The basic principle of value investing is to find stocks that are undervalued at the current level. Comprehensive considerations such as price/revenue ratio, price/book ratio, and cash flow/share.
P/E ratio is a good indicator of value, and lower P/E ratio tends to be better value. The Kemet ratio is 9.4, which is close to half of the industry average of 19.2. A typical value investor looks for a P/E ratio below 20, and when we see Kemet trade at this ideal rate and a discount to the industry average price, we can see why this is considered an “A” value stock.
When it comes to value investing, there are often stability issues, that is, the old principles, that if it is cheap, there must be something wrong. Kemet’s cash flow/share price is currently at $1.23 per share, more than twice the industry average of $0.53 per share. This confirms the company’s financial stability, so that investors do not have to worry about poor quality stocks.
Top Growth Stocks For April 2018: Bank of America (BAC)
Considering the friendly regulatory environment and rising interest rates of large banks, the nation’s second largest bank asset is an attractive buy, which is a boon to asset-sensitive banks such as Bank of America.
This company has come a long way in the past decade. Ten years ago, Bank of America purchased Countrywide and Merrill Lynch at a high price, and loosened credit loans to promote loan growth. These decisions were catastrophic for their shareholders, leading to tens of billions of dollars in legal reconciliation and credit losses in the years following the financial crisis.

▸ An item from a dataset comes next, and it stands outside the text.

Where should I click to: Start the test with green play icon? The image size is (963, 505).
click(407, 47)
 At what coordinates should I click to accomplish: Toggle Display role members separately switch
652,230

Today, U.S. banks find themselves leaner and more efficient, and in my opinion, the risk is significantly reduced from a credit perspective. Over 80% of its US credit cards and other consumer loans are borrowers with a FICO score of 680 or higher. Shareholders can rest assured that it can no longer make another acquisition – Bank of America is so large that it is legally not allowed to buy another bank. Its size has an advantage in a growing regulatory review world because large banks can allocate regulatory costs to their trillion-dollar balance sheet.
Bank of America has spent unnecessary operating expenses over the past 10 years, shut down or sell non-core branches, and improved its coverage. Now, as interest rates continue to rise, investors will see a huge return on this progress, as Bank of America has one of the four most attractive deposit franchises. The tangible book value of the stock is approximately 1.7 times, which is an attractive price for a bank with a truly competitive advantage because of its size and ability to collect low-cost deposits in a rising environment.
Top Growth Stocks For April 2018: Cerner Corp (Nasdaq: CERN)
Cerner Corp. (Nasdaq: CERN) is the world’s largest pure healthcare IT (HCIT) company with customers in 30 countries. Among the top 100 medical systems in the world, 70 have earned a footprint through patient income. The company is the market leader for health systems outside the United States, with 28% of the market dispersed.
Washington’s policy uncertainty regarding health care means that some hospitals are delaying the implementation of HCIT services. This keeps stocks under pressure since September but may lead to potential demand booms.
Even in this context, Cerner’s booked volume increased by 16% last year, and revenue increased by 7% from 2016 to reach US$5.1 billion. The company’s unfinished orders increased by 10% to $17.5 billion, more than three years of sales.
The increasing complexity of repayment, the aging of the population, and the need to simplify costs based on increasing healthcare costs all drive the demand for healthcare systems. Once customers implement IT systems, high conversion costs and implementation cycles of up to 24 months make service revenue very reliable. Repeated support, maintenance, and service for customers accounted for 72% of Cerner’s revenue.